Ecommerce: 5 Things Your Competitors Are Doing Better Than You

Your competitors are doing it better and you can't do nothing

If you have ever opened a “real-world” storefront you are probably aware of the many benefits of doing business online, such as broader reach and low overhead. On the other hand, while your potential customer base may be much larger, your competitors are abundant and they are getting more sophisticated by the minute.

To that end, one of the common questions I get asked is, “what is my e-commerce competition doing better than me.”

If you have this same question I hope you will value the list that I have compiled below which summarizes five things your competition may be doing to earn market share away from you.

So let’s get started…

They are more sophisticated managing their brand

Your stronger competitors know that there are many benefits to establishing and consistently communicating their brand. There are some branding tips and tricks need to be understand. Ecommerce companies with strong brands stand for something specific that makes them a distinct choice in a crowded marketplace integration. Companies that stand for something specific benefit not only from more word of mouth, however from better word of mouth.

Take Zappos for example. Their brand is all about “service,” and a high percentage of people will reinforce this brand message when introducing Zappos to a friend or colleague. That friend or colleague is more likely to buy from Zappos rather than a competitor because they associate Zappos with a very specific concept: Service.

They are identifying important SEO keywords

Your stronger competitors are thinking strategically about the keywords they focus their SEO efforts on rather than blindly targeting high-volume terms or terms their competitors target. When they are doing their keyword research, they take many factors into account like likelihood to buy, “real” competition, and derivative keywords that allow them to kill many birds with a single stone.

Selecting keywords strategically is similar to building a well diversified financial portfolio. First you must identify your time horizon, your goals and content marketing strategy. Next, you must build a collection of equities (keywords) that allow you to achieve your desired return for the least amount of risk.

Their post-purchase emails are timely, interesting and relevant

Your stronger competitors know that in order to grow they must maximize the lifetime value of each customer. The fastest way to do this is to get your customers to buy from you multiple times, and the most efficient way to do this is to stay in touch with them through email marketing. 

The challenge, however, is staying relevant to past customers such that they continue to open your emails and buy from you when they have a need. How can you make your follow-up emails work for you? For one, make them timely. After a customer makes a purchase you can automatically email them with a “thank you” and a list of related products. So only Digital Marketers use various scheduling tools.

Second, make your emails interesting. If you send a weekly email to your customer base, use humour, or ensure that there is some value in the email you are sending beyond simply listing products. 

Thirdly, make your emails relevant. If your website caters to multiple customer segments you can tailor your emails according to the needs of each segment.

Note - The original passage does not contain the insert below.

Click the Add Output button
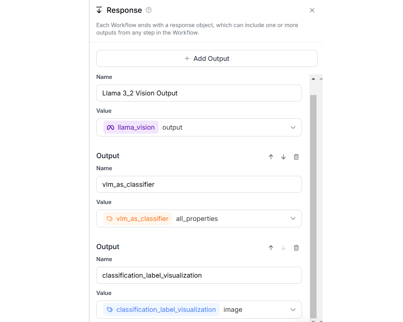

Post purchase email example (Source)

They are increasing their conversion rates

Your stronger competitors are in it for the long-term and they understand that running a successful ecommerce solution business requires a commitment to converting traffic into sales by targeting correct audience as efficiently as possible. 

Take this example: All things equal, over the long-term who will win assuming both competitors sell the same products and use the same marketing techniques? Competitor A who converts 2% of website visitors into customers? Or Competitor B who converts 3% of website visitors into customers?

Competitor B of course. However, why? Having a higher conversion rate is not simply an opportunistic way to be more profitable. If your website monetizes traffic more efficiently you can afford to outbid competitors in PPC and spend more money on optimizing blog posts and other marketing activities. 

If Competitor B continues to learn about their customers and uses conversion techniques to make their website more intuitive, they’ll blow their competitors out of the water.

They are writing better copy

Your stronger competitors are writing better website copy that addresses the real reason their customers found them in the first place: To solve a pain. Sure, writing lots of unique content can improve your SEO results, however it is quality, not quantity, that improves conversion rates.

Quality copy validates the “pain” that has driven your customer to find a product that can help them and recommends specific solutions in a credible way. This copy comes in the form of words that appear on category pages, blog posts and product descriptions, and also in the form of buyer guides.

Summary

In short, there is a lot at stake in ecommerce, and your competitors are working very hard to position themselves as the winners in their space as ecommerce continues to grow in dominance.

The good news is that it is far too early to declare the winners in any specific segment of online retail, which means that you have the opportunity to be the competitor that everyone else looks up to.